> [Texto fornecido]:
>>>>>
Sem dúvida quem mais me surpreendeu foi a Nicole Kidman neste filme. Sem dúvida alguma. Estive mais de meia hora a tentar certificar-me de que era mesmo a Nicole Kidman quem estava a fazer de Virginia Woolf, e fiquei na dúvida até mais de metade do filme. A minha habilidade para reconhecer caras nunca foi famosa, mas o que é fato é que esta senhora estava irreconhecível como Virginia Woolf (vejam por vós próprios), uma mulher escritora com imensos problemas psiquiátricos e uma personalidade algo apagada no filme.




Graças à brilhante interpretação da Nicole Kidman fiquei fã desta famosa escritora. Tinha uma vaga ideia de que era uma escritora da primeira metade do século XX, tinha pertencido ao Bloomsbury Group, um clube londrino de intelectuais, entre os quais Keynes. Tinha também a impressão que, tal como outros membros desse grupo, tinha-se suicidado. Tudo verdade até aqui. O que me impressionou neste filme foi a profundidade da escritora em si, os temas sobre os quais escreveu e o seu percurso de vida.
Mas talvez seja melhor fazer uma sinopse do filme para poderem julgar por vós próprios.

As Horas captou-me a atenção pelo fato de contar 3 histórias de mulheres de épocas diferentes mas com algo em comum, neste caso o gosto por um romance de Virginia Woolf ('Mrs. Dalloway', prioridade elevada na minha lista dos 'a ler'). Este ponto é logo receita bem-sucedida para eu gostar do filme. À medida que o filme foi decorrendo fiquei com a nítida impressão que este filme me fazia lembrar o Revolutionary Road, e a verdade é que a essência de ambos é muito semelhante.


Basicamente seguem a mesma linha: mulheres que vivem nos subúrbios, que têm tudo o que é suposto ter - casa com jardim, marido, filhos, vida folgada, boa reputação no bairro -, que aparentemente são felizes mas que por dentro sentem um desespero terrível. Revolutionary Road foi a primeira história do tipo que vi e impressionou-me bastante. A Kate Winslet e o Leonardo Dicaprio estavam impecáveis nas suas interpretações.

As Horas é ainda melhor, na minha opinião. Isto porque combina as tais 3 histórias das 3 mulheres em épocas diferentes. A primeira é a própria Virginia Woolf, enquanto escrevia o livro Mrs. Dalloway. A segunda é uma mulher dos anos 50, e a outra uma mulher do presente. O que é fascinante neste filme é que as 2 últimas histórias vão sendo contadas à medida que acompanhamos Virginia Woolf na sua escrita do livro. Ou seja, tudo o que ela vai decidindo que irá acontecer à sua heroína fictícia, a Sra. Dalloway, vai influenciando o curso que as outras 2 mulheres vão dando às suas vidas. É brilhante. E extremamente parecido com o que se passa no meu filme preferido de sempre, Shakespeare in Love. Também aqui há a mistura de uma vida real (a de Shakespeare) com a invenção e escrita de uma obra fictícia (neste caso Romeu e Julieta).
<<<<<
> [Dados fornecidos]:
>>>>>
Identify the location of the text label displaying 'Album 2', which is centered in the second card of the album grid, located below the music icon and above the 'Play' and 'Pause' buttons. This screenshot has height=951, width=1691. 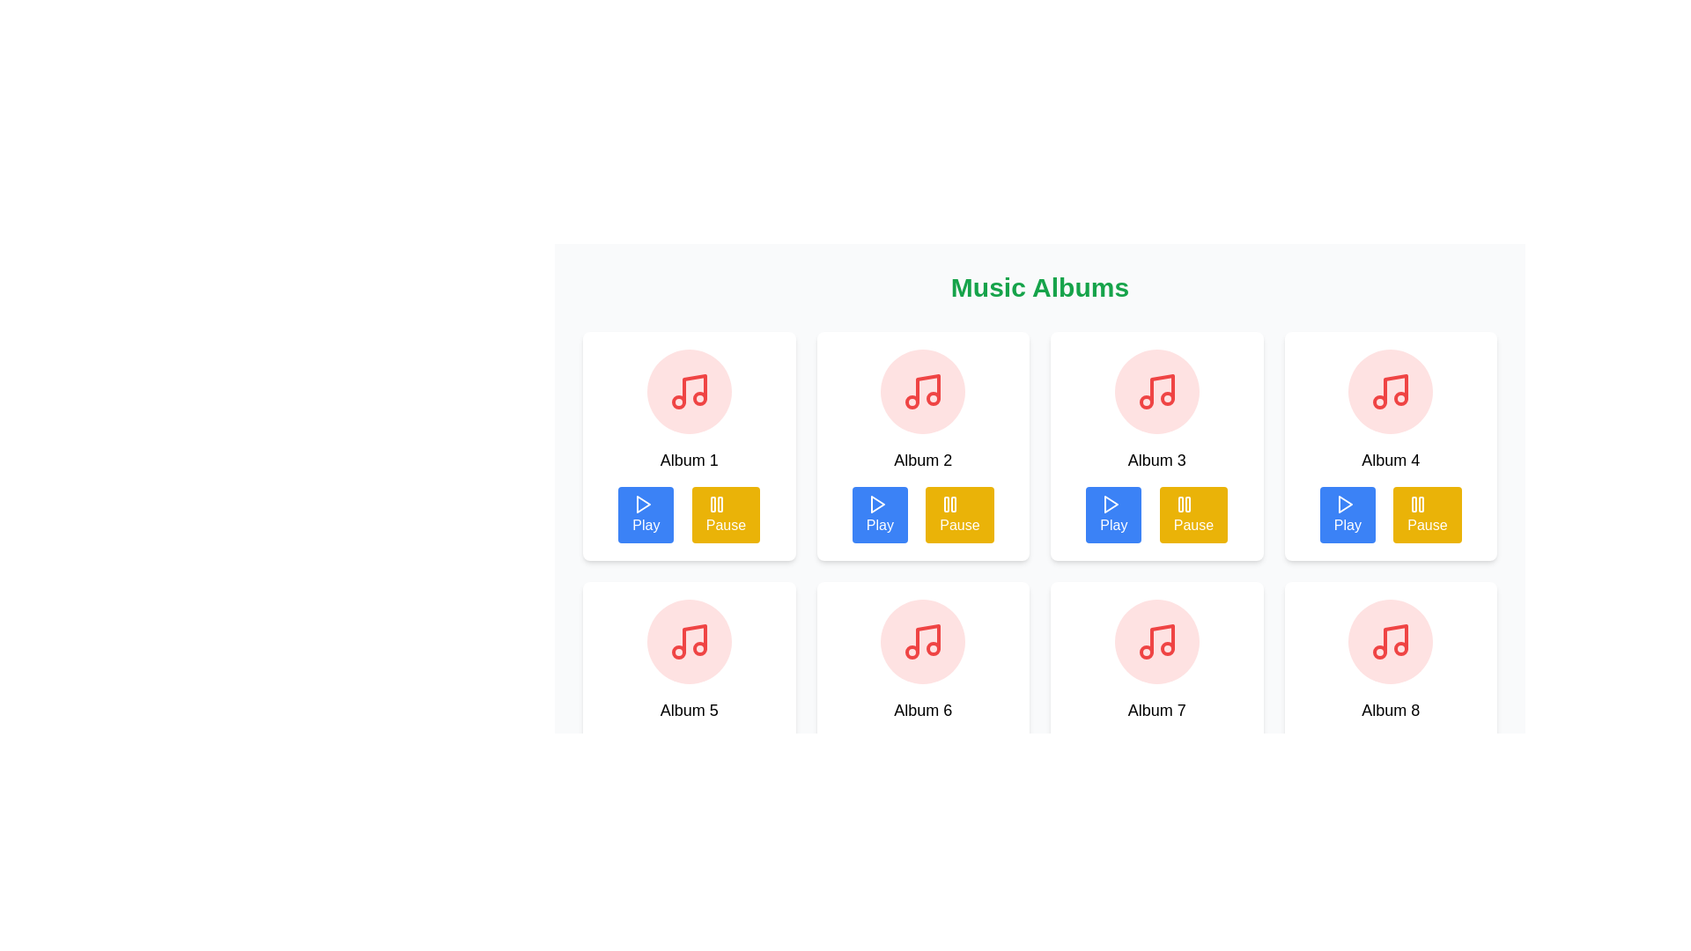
<<<<<
> [Tarefas]:
1. Responda às perguntas abaixo com base no texto sobre As Horas.
(a) Qual é o romance de Virginia Woolf de que as três mulheres do filme gostam?
(b) Que atores de Revolutionary Road o texto elogia pelas suas interpretações?
(c) Qual é o filme preferido de sempre de quem escreve?
2. Repita, por favor, o trecho do texto sobre As Horas que começa nas palavras "Sem dúvida quem" e termina depois de "apagada no filme.", sem qualquer alteração.

> [Soluções das tarefas]:
1.
(a) Mrs. Dalloway.
(b) Kate Winslet e Leonardo Dicaprio.
(c) Shakespeare in Love.

2.
Sem dúvida quem mais me surpreendeu foi a Nicole Kidman neste filme. Sem dúvida alguma. Estive mais de meia hora a tentar certificar-me de que era mesmo a Nicole Kidman quem estava a fazer de Virginia Woolf, e fiquei na dúvida até mais de metade do filme. A minha habilidade para reconhecer caras nunca foi famosa, mas o que é fato é que esta senhora estava irreconhecível como Virginia Woolf (vejam por vós próprios), uma mulher escritora com imensos problemas psiquiátricos e uma personalidade algo apagada no filme.